Olfactory groove meningioma should be highly suspected in differential diagnosis of an extra-axial anterior cranial fossa mass involving the cribriform plate. However, subfrontal schwannoma can have similar neuroradiological features to olfactory groove meningioma, including extra-axial location, calcification, contrast enhancement and perifocal edema, thus making pre-operative differentiation of the two conditions difficult. Clinically, young age at presentation, the presence of bone scalloping on CT, the absence of dural tail sign and low vascularity may help us to make differential diagnosis between schwannoma and meningioma before surgery. In addition, bone erosion in olfactory schwannomas is usually destructive (17 of 35), while meningioma tends to induce hyperostosis (Table 1). Esthesioneuroblastoma and carcinoma of the paranasal sinus tend to be more aggressive, though they should be excluded from the differential diagnosis. Immunohistochemically, schwannomas always showed strong positive for S-100 and negative for EMA.
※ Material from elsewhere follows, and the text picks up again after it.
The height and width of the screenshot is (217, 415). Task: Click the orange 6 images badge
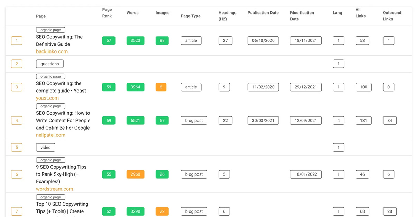(161, 87)
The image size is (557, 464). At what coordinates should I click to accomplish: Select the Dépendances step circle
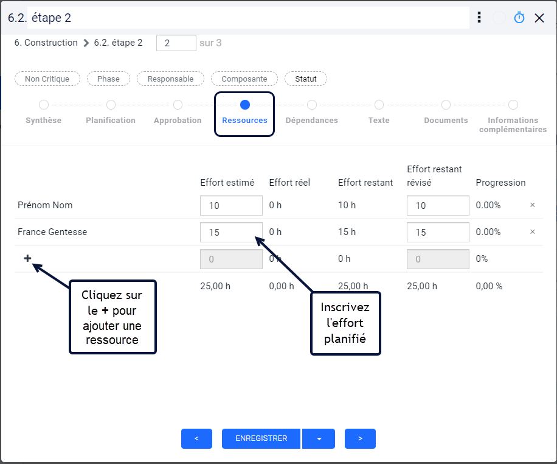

Olfactory groove schwannomas are classified into two main types by Adachi et al. [1]: schwannomas arising from the olfactory site such as the olfactory groove or cribriform plate, and those arising from non-olfactory sites. Accordingly, our case should belong to the first type as evidenced by the intraoperative findings. Recently, some researchers doubted whether these olfactory groove schwannomas are truly schwannomas. Yasuda et al. [11] individualized the first case of olfactory ensheathing cell tumor (OECT) based on immunohistochemical findings and suspected OECs as one of the origins of olfactory schwannoma. Embryologically, OECs derive from olfactory placodes, whereas Schwann cells originate from the neural crests. Despite the different origin of their cells, olfactory groove schwannoma and OECT have similar clinical, imaging, and histologic features, and can only be distinguished by immunohistochemical staining.

Conclusion

Olfactory groove schwannomas are extremely rare tumors, occurring less frequently than any other intracranial nerve schwannoma. Complete removal is curative, but subtotal resection may be an acceptable option for the slow-growing nature of these tumors. Schwannoma should be kept in mind in differential diagnosis of anterior cranial fossa neoplasms, especially in young males. Further research on the pathogenesis and the origin of olfactory groove schwannoma is needed.